TRY IT: Locate every line in the material below that contains the string "Shoulder", and copy each of those lines.

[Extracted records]
________________________________________

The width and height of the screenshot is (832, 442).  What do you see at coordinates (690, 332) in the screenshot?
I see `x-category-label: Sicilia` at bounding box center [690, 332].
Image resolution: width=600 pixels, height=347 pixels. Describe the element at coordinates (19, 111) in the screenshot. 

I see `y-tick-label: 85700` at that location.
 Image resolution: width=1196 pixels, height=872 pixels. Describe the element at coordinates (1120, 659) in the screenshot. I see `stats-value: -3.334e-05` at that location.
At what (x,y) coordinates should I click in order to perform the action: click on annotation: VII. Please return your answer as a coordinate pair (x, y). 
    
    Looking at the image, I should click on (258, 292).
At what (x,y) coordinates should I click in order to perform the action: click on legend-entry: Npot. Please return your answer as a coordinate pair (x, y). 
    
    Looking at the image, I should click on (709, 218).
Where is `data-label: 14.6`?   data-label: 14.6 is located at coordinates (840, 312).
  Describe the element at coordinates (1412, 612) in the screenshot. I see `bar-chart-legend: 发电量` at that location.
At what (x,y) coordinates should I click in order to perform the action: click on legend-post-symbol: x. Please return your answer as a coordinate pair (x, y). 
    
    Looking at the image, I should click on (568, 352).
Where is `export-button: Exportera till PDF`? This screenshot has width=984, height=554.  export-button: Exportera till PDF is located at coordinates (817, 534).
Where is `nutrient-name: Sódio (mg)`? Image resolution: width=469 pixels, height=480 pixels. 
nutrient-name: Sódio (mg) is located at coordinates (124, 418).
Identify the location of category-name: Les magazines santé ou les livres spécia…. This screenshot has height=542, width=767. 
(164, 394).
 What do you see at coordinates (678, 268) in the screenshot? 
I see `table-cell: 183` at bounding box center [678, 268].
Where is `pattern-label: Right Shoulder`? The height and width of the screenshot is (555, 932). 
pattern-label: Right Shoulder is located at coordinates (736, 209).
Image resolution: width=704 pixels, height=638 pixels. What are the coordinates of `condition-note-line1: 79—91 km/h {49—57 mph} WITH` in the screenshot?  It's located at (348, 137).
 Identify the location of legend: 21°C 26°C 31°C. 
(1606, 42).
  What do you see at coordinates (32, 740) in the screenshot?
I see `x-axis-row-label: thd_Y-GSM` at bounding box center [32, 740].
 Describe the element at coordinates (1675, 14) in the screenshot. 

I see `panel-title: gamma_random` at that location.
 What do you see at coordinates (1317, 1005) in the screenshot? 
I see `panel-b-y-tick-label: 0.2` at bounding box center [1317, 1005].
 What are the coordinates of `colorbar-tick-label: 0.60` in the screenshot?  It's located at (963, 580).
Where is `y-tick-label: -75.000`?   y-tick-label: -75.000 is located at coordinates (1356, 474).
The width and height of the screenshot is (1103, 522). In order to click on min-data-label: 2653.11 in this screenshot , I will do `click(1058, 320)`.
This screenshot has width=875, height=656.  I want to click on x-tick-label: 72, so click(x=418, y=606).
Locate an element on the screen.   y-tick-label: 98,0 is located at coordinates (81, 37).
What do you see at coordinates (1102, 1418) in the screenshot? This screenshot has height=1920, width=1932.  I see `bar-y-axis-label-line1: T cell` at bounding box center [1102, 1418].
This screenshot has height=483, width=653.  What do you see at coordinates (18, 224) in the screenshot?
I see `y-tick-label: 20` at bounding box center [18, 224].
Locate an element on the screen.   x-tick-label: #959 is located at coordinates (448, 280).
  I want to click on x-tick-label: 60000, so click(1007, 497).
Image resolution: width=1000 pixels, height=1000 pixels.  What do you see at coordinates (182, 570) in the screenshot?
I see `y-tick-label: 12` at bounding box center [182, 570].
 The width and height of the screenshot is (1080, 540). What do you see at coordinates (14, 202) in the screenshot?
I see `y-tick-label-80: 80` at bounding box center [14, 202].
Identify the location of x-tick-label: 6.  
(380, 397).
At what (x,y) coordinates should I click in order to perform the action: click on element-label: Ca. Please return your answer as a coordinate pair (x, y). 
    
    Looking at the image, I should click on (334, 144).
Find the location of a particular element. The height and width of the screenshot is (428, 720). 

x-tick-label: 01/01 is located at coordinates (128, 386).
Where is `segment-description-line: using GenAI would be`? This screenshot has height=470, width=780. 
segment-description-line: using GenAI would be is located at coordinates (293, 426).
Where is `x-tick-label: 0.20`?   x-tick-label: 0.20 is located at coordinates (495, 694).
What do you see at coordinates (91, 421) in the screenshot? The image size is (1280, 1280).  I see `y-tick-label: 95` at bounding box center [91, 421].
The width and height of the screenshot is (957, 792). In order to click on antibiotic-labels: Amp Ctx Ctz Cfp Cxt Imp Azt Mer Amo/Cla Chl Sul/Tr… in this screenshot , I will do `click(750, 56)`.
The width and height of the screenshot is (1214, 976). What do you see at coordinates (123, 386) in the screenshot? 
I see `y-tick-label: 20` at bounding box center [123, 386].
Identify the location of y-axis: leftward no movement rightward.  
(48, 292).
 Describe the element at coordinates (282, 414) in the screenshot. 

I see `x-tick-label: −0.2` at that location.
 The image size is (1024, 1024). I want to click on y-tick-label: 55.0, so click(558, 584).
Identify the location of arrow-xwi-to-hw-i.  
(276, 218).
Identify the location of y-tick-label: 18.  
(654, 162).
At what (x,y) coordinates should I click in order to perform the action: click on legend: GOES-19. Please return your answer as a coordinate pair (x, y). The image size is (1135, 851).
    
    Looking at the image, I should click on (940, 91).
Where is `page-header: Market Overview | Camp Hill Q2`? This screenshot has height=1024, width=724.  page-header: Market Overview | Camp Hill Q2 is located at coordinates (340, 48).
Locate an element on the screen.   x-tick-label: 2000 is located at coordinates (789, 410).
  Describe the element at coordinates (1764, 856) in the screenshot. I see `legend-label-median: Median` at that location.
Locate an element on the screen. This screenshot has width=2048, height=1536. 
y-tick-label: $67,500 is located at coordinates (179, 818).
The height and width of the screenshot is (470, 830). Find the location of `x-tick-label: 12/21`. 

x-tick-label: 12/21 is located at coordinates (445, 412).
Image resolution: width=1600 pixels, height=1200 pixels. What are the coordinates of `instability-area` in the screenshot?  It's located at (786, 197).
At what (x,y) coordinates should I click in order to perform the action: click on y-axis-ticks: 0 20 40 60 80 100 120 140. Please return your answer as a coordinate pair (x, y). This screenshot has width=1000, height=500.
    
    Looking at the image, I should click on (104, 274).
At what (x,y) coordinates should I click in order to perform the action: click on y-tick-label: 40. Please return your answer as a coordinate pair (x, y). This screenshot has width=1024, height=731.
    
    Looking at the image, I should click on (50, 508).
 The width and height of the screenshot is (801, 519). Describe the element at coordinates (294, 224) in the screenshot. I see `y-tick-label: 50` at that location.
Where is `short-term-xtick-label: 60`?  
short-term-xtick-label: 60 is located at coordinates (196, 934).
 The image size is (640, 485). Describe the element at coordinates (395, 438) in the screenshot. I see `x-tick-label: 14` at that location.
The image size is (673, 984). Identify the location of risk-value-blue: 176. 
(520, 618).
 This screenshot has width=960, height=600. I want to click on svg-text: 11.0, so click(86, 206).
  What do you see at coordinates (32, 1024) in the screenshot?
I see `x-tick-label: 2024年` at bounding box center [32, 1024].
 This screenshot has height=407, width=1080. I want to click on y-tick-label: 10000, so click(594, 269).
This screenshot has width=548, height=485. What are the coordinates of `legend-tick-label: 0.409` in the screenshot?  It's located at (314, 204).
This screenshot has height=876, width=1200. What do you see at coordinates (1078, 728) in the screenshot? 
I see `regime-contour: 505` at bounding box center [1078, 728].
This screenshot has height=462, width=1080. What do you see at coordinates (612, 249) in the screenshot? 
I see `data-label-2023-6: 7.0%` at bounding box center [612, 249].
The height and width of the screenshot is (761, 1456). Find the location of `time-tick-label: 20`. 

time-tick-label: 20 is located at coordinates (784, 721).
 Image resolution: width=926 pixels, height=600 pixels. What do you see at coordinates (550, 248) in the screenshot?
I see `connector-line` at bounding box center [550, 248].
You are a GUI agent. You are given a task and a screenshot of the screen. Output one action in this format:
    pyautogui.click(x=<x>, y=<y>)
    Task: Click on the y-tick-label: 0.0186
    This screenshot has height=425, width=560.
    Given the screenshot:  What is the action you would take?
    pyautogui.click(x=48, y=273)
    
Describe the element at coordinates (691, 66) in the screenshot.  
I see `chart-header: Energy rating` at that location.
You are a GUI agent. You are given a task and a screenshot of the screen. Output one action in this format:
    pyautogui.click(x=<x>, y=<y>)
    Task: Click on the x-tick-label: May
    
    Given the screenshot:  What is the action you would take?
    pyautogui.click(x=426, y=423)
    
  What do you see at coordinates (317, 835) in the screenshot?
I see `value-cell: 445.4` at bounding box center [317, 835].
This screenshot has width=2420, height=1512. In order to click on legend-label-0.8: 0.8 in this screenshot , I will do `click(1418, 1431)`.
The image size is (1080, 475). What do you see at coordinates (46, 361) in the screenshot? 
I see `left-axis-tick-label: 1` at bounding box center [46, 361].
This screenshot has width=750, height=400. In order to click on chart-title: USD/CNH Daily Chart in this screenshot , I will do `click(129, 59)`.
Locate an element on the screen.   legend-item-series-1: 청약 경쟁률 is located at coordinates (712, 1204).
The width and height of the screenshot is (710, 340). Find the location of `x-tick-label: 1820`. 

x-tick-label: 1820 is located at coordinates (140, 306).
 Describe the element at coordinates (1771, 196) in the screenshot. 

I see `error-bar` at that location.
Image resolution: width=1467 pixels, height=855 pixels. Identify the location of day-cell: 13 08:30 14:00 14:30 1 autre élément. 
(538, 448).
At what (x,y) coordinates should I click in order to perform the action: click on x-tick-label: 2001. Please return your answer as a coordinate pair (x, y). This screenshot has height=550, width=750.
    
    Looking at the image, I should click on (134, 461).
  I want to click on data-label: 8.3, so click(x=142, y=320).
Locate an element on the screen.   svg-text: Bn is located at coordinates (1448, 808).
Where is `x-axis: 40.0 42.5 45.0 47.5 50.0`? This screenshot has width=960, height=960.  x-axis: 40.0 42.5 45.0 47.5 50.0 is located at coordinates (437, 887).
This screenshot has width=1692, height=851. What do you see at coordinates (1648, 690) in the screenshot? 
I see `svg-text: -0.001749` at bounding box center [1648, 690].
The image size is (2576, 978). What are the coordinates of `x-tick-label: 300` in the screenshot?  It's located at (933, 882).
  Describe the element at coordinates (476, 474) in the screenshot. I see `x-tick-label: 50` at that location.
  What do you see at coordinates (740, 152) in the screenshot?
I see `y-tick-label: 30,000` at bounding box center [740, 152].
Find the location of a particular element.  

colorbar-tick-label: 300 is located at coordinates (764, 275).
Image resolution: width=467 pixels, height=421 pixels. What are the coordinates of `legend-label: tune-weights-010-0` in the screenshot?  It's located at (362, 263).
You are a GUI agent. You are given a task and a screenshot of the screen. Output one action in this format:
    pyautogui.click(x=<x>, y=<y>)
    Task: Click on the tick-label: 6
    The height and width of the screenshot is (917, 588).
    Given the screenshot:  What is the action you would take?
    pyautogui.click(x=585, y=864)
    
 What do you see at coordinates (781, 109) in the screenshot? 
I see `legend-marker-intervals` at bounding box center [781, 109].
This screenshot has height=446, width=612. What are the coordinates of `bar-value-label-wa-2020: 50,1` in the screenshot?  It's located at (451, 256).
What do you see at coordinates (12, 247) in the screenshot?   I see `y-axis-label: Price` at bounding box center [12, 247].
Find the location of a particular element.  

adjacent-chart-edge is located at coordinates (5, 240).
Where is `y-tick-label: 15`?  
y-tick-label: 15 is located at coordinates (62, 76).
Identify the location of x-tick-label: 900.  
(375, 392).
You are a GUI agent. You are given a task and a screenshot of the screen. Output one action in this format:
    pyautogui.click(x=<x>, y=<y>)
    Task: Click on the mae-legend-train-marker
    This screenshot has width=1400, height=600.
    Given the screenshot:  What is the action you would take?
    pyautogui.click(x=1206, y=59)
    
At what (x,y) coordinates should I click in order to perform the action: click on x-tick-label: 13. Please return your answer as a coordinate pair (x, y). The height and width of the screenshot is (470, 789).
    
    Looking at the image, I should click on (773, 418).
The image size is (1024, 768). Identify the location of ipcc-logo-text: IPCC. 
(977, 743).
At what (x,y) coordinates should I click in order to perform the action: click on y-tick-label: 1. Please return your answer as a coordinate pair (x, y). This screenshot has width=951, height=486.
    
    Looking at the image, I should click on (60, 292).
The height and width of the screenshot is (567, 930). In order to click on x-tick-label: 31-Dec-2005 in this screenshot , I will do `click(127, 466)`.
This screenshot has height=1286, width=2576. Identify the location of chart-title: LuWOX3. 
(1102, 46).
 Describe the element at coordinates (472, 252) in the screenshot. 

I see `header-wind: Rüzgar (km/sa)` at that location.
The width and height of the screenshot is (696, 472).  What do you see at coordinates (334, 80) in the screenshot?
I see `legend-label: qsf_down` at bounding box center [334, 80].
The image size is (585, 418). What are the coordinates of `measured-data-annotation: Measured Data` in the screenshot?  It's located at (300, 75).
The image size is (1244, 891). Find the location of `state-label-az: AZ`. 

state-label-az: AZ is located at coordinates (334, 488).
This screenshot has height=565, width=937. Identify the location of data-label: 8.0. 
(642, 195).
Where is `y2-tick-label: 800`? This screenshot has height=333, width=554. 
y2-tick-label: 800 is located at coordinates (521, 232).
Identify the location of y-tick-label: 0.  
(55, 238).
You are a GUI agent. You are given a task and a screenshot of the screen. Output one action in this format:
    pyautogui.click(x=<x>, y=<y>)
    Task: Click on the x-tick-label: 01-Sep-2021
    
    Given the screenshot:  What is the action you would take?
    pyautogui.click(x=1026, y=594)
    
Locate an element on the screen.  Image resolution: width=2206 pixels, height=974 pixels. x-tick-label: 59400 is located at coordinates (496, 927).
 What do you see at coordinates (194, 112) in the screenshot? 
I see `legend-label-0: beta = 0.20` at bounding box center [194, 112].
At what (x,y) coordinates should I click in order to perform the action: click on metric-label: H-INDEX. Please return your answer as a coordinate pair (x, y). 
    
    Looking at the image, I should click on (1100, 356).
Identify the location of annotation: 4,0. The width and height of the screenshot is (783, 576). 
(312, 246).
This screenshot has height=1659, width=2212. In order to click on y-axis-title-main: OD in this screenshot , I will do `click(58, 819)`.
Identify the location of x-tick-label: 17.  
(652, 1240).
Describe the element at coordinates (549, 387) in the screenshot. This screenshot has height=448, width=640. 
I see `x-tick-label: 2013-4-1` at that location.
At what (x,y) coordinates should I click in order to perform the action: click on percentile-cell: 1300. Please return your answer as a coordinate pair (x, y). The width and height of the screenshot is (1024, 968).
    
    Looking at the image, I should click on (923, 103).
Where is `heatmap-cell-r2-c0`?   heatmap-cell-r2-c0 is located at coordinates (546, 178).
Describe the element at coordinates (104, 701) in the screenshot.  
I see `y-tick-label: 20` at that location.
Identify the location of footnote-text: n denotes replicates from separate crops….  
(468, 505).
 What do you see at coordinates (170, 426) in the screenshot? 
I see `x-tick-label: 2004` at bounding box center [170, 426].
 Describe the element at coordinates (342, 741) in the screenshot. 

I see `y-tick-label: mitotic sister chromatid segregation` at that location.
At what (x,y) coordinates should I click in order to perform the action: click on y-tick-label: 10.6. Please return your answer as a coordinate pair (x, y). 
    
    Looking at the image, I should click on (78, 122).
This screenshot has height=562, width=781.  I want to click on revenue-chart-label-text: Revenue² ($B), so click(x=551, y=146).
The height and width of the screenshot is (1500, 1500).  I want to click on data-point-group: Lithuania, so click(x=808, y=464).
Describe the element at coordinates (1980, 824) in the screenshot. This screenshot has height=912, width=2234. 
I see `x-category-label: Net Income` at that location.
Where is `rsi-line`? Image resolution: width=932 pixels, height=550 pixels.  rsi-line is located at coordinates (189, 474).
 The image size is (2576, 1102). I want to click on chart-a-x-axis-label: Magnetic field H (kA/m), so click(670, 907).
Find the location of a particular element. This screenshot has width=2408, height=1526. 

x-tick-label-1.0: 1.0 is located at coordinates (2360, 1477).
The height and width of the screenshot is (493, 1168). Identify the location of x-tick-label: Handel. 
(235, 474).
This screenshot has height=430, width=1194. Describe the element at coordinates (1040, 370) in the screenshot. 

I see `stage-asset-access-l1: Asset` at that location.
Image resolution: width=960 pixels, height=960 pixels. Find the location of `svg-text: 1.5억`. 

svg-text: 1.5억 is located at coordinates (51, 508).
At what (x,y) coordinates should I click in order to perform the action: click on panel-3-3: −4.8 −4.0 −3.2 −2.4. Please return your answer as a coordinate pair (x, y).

________________________________________

REPLY:
Where is `pattern-label: Right Shoulder`? The height and width of the screenshot is (555, 932). 
pattern-label: Right Shoulder is located at coordinates (736, 209).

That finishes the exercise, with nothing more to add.